Neither Krotzer nor Foss, nor their progeny, make evident the appropriate standard of review for the appellate courts: the deference that should extend to the trial court in cases of this kind. The majority agrees that these are sentencing decisions, a classification that bears on the standard of review and on jurisdictional topics that have been addressed in earlier minority opinions. Perhaps this suggests, as Judge Randall concludes, a “limited” standard of review. Perhaps, when applied alongside the search for circumstances that are special that permit the trial court's strong disagreement with the prosecutor and on practices that are not just routine, a more probing appellate review should be employed. An explicit identification of the standard of review is not necessary for purposes of this case, as it was not in Krotzer. The circumstances of this matter are unique and support the trial court's strong conviction that an adjudication should not occur if respondent abides by stated conditions. The trial court has given what the law does not always guarantee, a just solution to a tragic problem. We would do otherwise if we did not affirm the trial court's decision.

KALITOWSKI, Judge (dissenting)

I respectfully dissent. The law regarding stays of adjudication is clear. District courts should only rarely interpose on prosecutorial discretion. State v. Foss, 556 N.W.2d 540, 541 (Minn. 1996) (holding stays of adjudication should “be relied upon sparingly” only when the prosecutor has clearly abused his or her discretion in charging and special circumstances exist). The legislature has also expressed its preference regarding stays. See Minn. Stat. § 609.095 (b) (2000) (requiring a court to adjudicate a defendant's guilt after he pleads guilty or is found guilty).

There is no contention that the prosecutor abused her discretion in charging respondent. Moreover, the facts here do not meet the “special circumstances” referenced in Krotzer. See State v. Krotzer, 548 N.W.2d 252, 254 (Minn. 1996) (finding the situation “warranted unusual judicial measures” supported by “special circumstance”). A conviction in Krotzer would have resulted in a permanent label of sexual predator. Id. at 253. Here, the charge and consequential loss of a driver's license is not out of line with respondent's conduct, which was a felony. Cf. State v. Prabhudail, 602 N.W.2d 413, 415 (Minn. App. 1999) (finding even misdemeanor conduct resulting in deportation does not meet “special circumstances” requirement), review denied (Minn. Jan. 18, 2000).
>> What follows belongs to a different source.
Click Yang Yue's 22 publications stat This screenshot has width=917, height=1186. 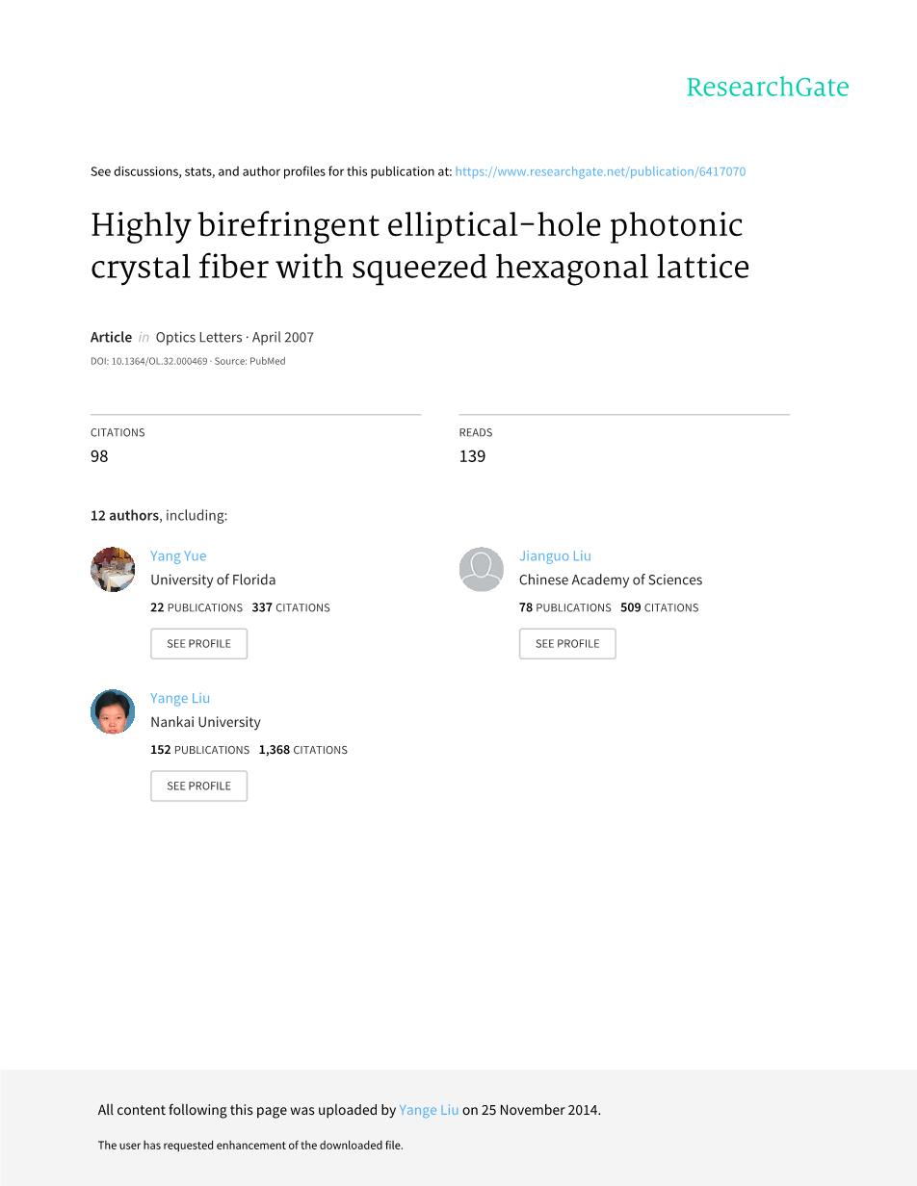tap(197, 607)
I would reverse the district court.


Footnotes

[1] Stay of imposition of sentence means that if a defendant successfully completes the terms of probation and is discharged, even though the original plea was to a felony, the defendant in the State of Minnesota only has a misdemeanor record. Minn. Stat. § 609.13 (2) (2000). This is a sentencing option sought after by defendants, because if there is stay of execution of sentence, while they avoid incarceration in a state penitentiary, and will serve their time, if any, only in a local jail or a county work farm they do acquire a felony record. Stay of adjudication of sentence has some similarity to stay of imposition of sentence because with stay of adjudication of sentence, you do not formally have a criminal record unless that stay is revoked because you violated the terms of your probation.

[2] A “stay of adjudication” may occur before the determination of guilt, at least in circumstances where the defendant waives the right to an early adjudication of the case. The matter is conditionally laid on the table for a later dismissal in the interests of justice. The peculiar characteristics of this form of stay, to my knowledge, have not been addressed by Krotzer and its progeny.